Data entries:
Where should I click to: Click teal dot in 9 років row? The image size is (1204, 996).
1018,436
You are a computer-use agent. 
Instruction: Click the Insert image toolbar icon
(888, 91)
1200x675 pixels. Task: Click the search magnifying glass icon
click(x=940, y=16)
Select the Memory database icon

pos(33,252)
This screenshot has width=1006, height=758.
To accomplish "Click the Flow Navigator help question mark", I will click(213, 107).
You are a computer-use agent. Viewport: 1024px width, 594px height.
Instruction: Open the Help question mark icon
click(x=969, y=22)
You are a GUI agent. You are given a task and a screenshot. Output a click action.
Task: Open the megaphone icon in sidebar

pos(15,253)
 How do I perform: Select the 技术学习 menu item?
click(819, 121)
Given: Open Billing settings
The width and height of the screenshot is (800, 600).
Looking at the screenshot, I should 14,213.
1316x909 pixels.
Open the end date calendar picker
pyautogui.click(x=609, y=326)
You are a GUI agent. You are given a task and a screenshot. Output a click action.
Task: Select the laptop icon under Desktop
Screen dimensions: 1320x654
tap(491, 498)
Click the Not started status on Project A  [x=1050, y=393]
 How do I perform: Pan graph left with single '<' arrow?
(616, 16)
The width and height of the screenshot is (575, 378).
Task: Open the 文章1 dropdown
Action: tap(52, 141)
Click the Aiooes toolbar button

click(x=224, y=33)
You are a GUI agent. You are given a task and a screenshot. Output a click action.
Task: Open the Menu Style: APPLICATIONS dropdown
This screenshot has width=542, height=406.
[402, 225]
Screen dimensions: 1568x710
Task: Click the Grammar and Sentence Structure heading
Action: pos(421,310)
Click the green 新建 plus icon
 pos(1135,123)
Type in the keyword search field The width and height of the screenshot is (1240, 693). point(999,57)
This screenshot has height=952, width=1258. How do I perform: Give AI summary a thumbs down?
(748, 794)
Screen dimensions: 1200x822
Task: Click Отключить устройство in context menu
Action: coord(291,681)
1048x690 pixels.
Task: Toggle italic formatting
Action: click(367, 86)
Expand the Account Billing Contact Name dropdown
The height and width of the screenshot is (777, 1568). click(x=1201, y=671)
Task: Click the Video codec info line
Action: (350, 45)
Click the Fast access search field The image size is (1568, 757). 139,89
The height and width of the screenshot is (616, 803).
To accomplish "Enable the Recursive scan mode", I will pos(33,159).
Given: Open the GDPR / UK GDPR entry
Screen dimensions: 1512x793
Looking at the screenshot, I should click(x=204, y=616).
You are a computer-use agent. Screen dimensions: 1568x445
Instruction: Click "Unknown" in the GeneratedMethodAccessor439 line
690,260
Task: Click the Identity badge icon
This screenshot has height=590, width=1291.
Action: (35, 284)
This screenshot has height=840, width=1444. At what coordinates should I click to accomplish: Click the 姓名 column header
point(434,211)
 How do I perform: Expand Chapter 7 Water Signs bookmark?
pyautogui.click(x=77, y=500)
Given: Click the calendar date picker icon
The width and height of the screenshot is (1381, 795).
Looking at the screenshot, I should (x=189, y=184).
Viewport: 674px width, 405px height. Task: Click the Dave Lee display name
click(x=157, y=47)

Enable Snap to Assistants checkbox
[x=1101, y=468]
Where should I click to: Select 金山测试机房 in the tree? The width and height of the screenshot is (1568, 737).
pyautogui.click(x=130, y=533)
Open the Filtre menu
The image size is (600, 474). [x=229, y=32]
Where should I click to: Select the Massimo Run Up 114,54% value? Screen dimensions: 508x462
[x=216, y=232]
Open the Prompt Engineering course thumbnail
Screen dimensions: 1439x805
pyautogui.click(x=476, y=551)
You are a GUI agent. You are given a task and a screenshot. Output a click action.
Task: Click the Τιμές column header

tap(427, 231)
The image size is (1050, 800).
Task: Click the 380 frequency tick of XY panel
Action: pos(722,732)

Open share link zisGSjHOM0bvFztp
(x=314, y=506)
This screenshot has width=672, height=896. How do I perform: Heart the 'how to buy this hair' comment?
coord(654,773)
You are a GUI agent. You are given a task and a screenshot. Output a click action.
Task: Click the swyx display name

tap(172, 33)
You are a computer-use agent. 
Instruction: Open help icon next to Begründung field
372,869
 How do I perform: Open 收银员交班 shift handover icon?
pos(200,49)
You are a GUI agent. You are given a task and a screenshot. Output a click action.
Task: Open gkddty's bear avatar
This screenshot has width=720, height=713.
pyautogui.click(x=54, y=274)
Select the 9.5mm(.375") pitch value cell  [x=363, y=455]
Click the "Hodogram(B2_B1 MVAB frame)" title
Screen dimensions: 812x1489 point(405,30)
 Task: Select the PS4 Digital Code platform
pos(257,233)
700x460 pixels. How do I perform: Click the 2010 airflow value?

▸ **WHAT THE TASK REQUIRES**: A verbatim transcription is needed of the lines above, starting at the line with "Click the Not" and ending at the line with "Type in the", both included, and of nothing else.

▸ **RESULT OF THE EXERCISE**:
Click the Not started status on Project A  [x=1050, y=393]
 How do I perform: Pan graph left with single '<' arrow?
(616, 16)
The width and height of the screenshot is (575, 378).
Task: Open the 文章1 dropdown
Action: tap(52, 141)
Click the Aiooes toolbar button

click(x=224, y=33)
You are a GUI agent. You are given a task and a screenshot. Output a click action.
Task: Open the Menu Style: APPLICATIONS dropdown
This screenshot has width=542, height=406.
[402, 225]
Screen dimensions: 1568x710
Task: Click the Grammar and Sentence Structure heading
Action: pos(421,310)
Click the green 新建 plus icon
 pos(1135,123)
Type in the keyword search field The width and height of the screenshot is (1240, 693). point(999,57)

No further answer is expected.